称賛も批難も全てを受け止めていれば、人間なのだから迷うこともあるのだろう。
そして、ノワールが迷った時、戸惑った時、常に傍にはルミエールがいた。
ルミエールは優しく微笑むと、ノワールの体に寄り添う。しかし、人形である彼女からは当然、温もりを感じることは出来ない。

「確かに国民の中には此処を暗黒郷だと、貴方を冷徹非道な独裁者だと罵る人もいるわ。でも、逆に此処を理想郷だと、貴方は英雄だと称えてくれる人もいる。今は理解してくれない国民も…きっと、貴方をわかってくれるわ。」

ルミエールは、何時から傍にいただろう。
思えば、気付けばずっと、傍にいてくれた気がする。
初めて死というものに直面して。失うことが怖くなって。孤独というものに怯えて。そんな時、今のように大丈夫だと寄り添ってくれたのがルミエールだった。

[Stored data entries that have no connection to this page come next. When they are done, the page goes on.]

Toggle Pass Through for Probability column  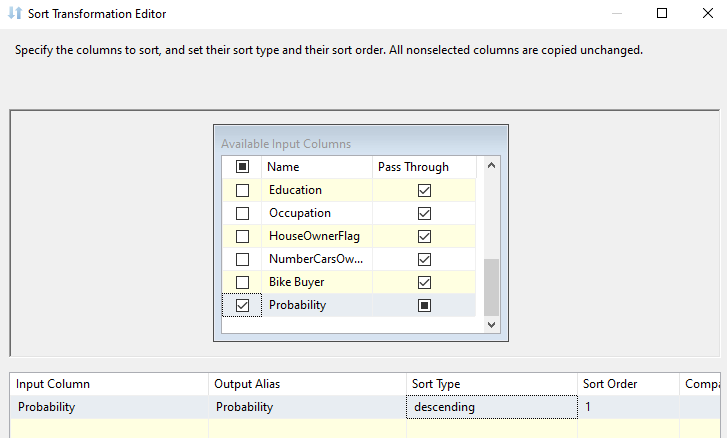[424, 305]
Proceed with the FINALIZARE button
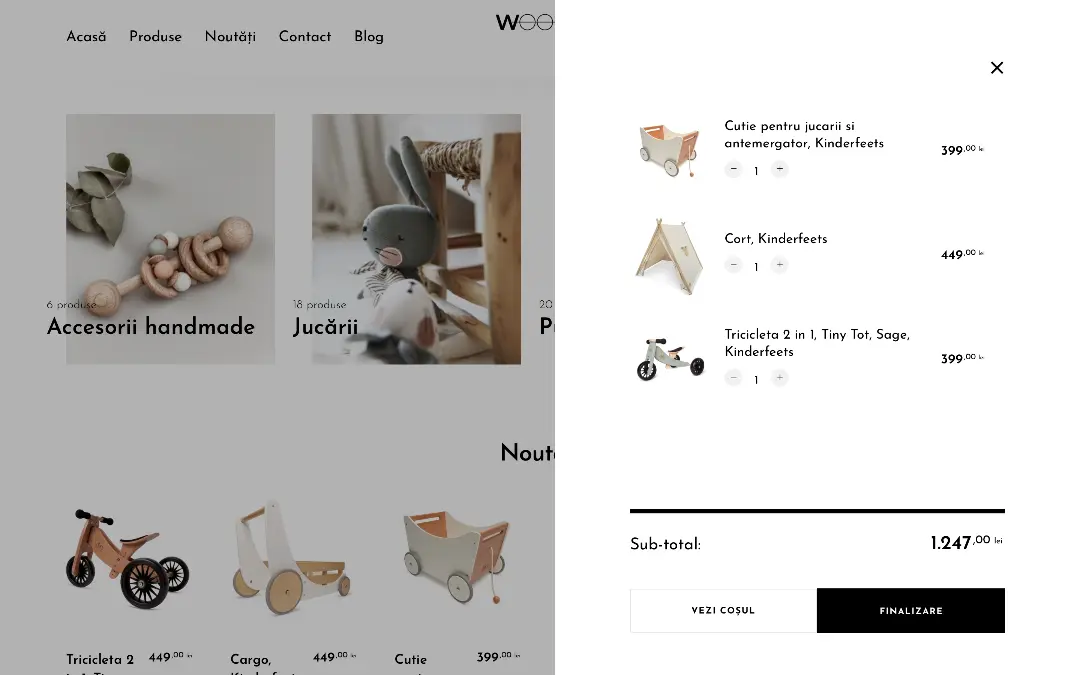1080x675 pixels. click(x=911, y=610)
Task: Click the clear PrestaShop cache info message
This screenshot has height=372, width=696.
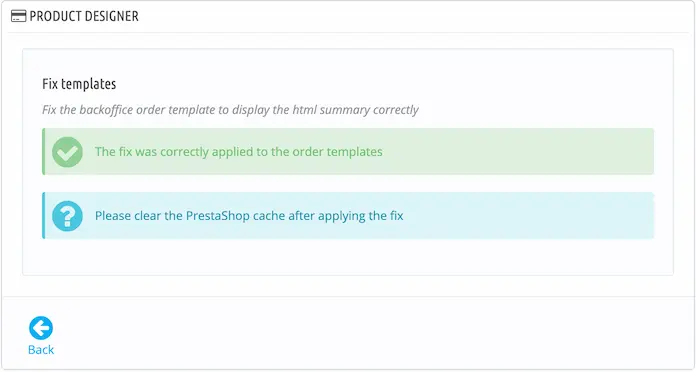Action: coord(249,216)
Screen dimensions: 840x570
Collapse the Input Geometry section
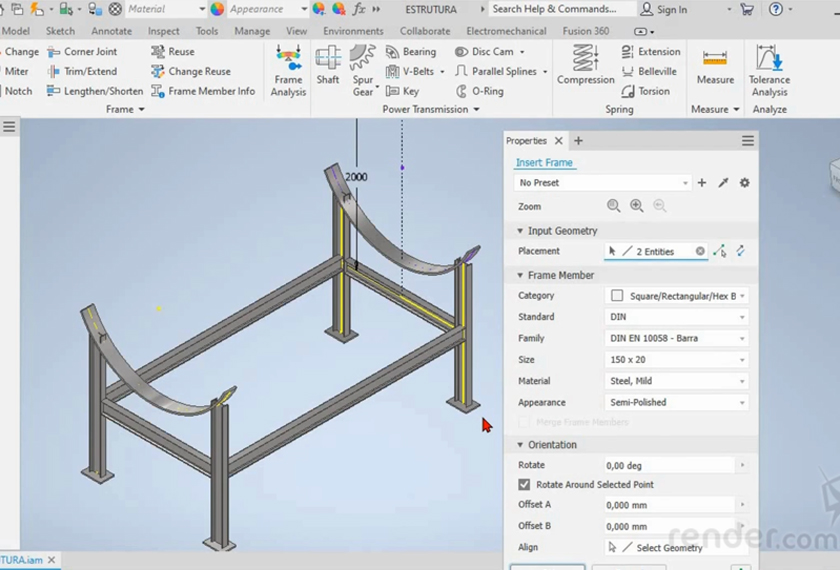coord(520,231)
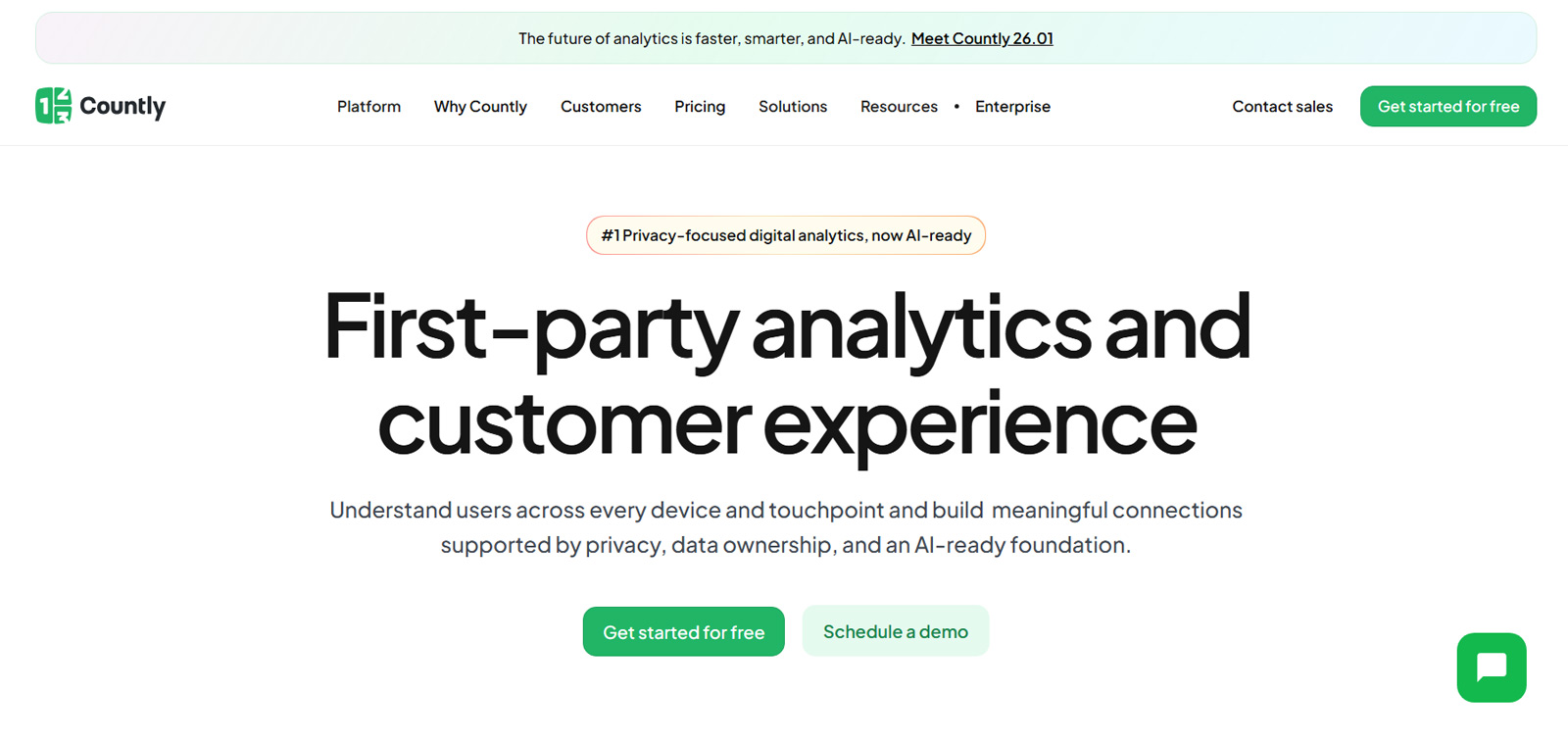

「この都市の国民は少ない。いくら、再び建て直そうとしたって、人口というものは簡単には増えない。もしかしたら、生まれる人数よりも死ぬ人数の方が多くて、いずれ人類が衰退してしまうかもしれない。…私は、ノワールの選択が、間違っているとは思わないよ。」

シャマイムの言葉が耳から、鼓膜に、そして心臓に響く。

「私は、もう、嫌だよ。誰かを失うのを見るのは。」

ノワールはぽつりとそう呟き、再び視線を外に見える壁へと移す。
此処は理想郷だ。誰も、失うことがない。理想郷。
言い聞かせるようにノワールが呟いているのを、ルミエールもシャマイムも、ただただ黙って聞いていた。